I'm almost surprised to realize that William F. Nolan, beloved favorite of classic genre fans everywhere, only wrote one full-length horror novel. He wrote dozens of short stories in the genre. He wrote screenplays and teleplays. Nolan wrote mystery and science fiction novels. He wrote nonfiction.

Helltracks is the sole horror novel from Grandmaster William F. Nolan. Sadly, it never got the recognition or the exposure it deserved. Nolan sold the book to Avon in 1990. It was a promising deal, but the boom was collapsing and the publisher shut down its horror line shortly after. Helltracks was unceremoniously dumped into oblivion. I never even saw a copy on the shelf at Walden or the other bookstores frequented. I eventually got a paperback copy at a supermarket. It had a punched hole in the cover and cost me a dollar or so. Nolan made nothing from the book.

Years later in 2000 Richard Chizmar came to the rescue and published Helltracks in a five-hundred copy signed and limited hardcover edition. It has a stunning Alan M. Clark cover. That was nice, but it still isn't what Nolan deserved.

I read the Avon edition in the early nineties, and I liked it. I didn't purchase the hardcover, but I happened upon an ex-library copy a while back and I just re-read it.

Helltracks is a good book. The writing is clear and precise, as with any William F. Nolan piece. Still, I will reiterate what I've said numerous times about him: Nolan was vastly superior in the short form. Helltracks is all over the place. I partially enjoyed the unconventional structure of the novel, but I was also a little frustrated.

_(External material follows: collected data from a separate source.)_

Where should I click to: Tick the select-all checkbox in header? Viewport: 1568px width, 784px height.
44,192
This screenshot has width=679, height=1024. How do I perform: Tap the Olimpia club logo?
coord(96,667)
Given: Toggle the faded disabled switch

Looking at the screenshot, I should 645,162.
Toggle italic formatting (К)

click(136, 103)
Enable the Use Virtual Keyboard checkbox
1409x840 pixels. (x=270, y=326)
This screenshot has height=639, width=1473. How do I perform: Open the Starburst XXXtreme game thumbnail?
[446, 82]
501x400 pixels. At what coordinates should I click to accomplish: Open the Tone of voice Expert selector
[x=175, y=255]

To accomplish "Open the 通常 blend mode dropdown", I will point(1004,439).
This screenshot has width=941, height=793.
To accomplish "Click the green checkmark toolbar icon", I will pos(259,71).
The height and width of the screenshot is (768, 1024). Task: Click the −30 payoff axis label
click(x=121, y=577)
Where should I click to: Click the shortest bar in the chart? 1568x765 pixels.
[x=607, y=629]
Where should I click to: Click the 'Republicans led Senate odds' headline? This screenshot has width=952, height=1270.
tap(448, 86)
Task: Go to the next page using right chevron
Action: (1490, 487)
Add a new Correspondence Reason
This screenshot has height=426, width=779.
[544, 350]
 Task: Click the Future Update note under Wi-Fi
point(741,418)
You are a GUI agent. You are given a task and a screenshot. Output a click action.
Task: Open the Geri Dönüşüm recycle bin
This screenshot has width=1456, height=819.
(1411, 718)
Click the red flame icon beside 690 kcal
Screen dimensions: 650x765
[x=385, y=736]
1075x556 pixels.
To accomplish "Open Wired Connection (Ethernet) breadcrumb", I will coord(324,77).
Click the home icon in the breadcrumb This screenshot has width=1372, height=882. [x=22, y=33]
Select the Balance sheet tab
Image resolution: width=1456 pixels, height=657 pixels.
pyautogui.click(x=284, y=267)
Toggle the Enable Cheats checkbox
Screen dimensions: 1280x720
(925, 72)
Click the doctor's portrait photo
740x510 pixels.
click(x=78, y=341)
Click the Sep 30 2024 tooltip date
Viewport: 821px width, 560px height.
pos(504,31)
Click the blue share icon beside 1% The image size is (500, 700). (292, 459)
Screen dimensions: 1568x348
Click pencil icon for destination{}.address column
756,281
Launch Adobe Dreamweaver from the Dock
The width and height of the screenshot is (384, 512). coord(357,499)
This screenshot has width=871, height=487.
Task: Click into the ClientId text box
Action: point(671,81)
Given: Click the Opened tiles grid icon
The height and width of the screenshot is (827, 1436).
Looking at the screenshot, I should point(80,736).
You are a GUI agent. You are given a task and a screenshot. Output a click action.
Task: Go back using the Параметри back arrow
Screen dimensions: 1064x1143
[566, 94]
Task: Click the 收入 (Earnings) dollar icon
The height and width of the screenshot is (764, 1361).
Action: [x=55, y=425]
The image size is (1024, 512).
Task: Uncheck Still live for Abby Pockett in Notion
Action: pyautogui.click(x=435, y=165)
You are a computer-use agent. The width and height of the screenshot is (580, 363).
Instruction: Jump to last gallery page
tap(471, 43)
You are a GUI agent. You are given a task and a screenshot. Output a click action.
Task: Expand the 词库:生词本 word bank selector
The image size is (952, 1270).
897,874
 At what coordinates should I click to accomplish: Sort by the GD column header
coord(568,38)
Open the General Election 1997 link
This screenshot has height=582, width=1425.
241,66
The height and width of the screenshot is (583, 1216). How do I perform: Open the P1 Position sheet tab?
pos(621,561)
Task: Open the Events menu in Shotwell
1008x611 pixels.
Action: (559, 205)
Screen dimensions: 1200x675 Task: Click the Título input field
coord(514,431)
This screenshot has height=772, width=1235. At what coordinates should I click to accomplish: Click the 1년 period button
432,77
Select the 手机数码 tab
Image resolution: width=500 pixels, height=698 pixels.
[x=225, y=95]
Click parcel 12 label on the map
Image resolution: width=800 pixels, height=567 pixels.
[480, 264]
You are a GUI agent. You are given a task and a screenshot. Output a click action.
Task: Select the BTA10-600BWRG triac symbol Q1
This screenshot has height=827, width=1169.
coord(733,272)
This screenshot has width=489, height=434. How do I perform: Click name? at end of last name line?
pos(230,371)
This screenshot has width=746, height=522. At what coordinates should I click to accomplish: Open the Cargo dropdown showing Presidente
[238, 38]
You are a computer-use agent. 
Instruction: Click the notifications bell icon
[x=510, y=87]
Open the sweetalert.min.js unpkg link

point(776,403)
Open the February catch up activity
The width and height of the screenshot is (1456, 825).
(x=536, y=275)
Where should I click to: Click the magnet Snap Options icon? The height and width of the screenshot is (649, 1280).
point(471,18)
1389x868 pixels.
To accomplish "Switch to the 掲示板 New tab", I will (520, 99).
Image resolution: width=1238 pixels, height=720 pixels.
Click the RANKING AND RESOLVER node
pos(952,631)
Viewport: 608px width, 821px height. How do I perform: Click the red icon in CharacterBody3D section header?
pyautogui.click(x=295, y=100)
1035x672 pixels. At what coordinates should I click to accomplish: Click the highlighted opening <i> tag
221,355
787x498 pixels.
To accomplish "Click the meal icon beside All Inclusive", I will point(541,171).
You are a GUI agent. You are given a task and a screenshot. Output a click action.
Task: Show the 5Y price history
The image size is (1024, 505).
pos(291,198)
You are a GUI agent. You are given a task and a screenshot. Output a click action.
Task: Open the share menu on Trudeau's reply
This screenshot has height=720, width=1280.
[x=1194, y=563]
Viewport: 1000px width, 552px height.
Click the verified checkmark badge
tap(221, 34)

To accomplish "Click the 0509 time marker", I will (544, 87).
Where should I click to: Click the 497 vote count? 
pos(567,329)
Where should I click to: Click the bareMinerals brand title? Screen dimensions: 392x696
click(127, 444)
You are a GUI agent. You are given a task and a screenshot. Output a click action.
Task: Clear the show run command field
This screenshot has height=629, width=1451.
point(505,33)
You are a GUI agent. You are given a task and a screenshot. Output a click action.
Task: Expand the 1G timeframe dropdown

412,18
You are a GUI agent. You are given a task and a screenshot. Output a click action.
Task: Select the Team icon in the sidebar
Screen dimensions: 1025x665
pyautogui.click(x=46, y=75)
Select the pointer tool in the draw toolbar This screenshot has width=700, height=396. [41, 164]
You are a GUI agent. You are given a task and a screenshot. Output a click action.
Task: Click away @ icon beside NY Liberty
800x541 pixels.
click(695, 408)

There are two running plotlines which could, and probably should, have been two entirely separate works. A farmer in Montana is searching for his missing daughter, who left to find a new life in the big city. There's a mysterious train that haunts the man's dreams. He is certain something unnatural is going on.

At the same time a serial killer is prowling the highways of the Northwest. His story is told in epistolary entries in a diary.

The two elements collide at the end of Helltracks, but it is inconsequential by that point. There's also a subplot about a mining company despoiling the environment of the farmer's hometown. This added little to the story of the demonic train or to the serial killer and his murders.

I feel that Avon's editor should have worked with Nolan and banged out a more cohesive narrative to Helltracks. He or she probably saw the writing on the wall and just went through the motions. I get why Chimzar didn't mess with the book. It was previously published and Cemetery Dance was doing it as a lost work by a legendary writer.

I don't mean to be too down on Helltracks. It's a decent book, and reading it was a swift and effortless joy. Anyone even remotely interesting in the history of the genre should look for a copy. Or, at the very least, seek out one of his collections.

There will never be another like William F. Nolan. Sure, there will be great writers, and some even more talented than him. Nolan, Bradbury, Matheson, Beaumont, all members of a fabled group of Southern California writers of the fifties and sixties, were special. They were the first real media writers. They were alive when the movies were brand new. They were part of the Golden Age of Television. These fine gentlemen brought visual elements to their fiction that was never seen before.

They're all gone now, but their works live on forever.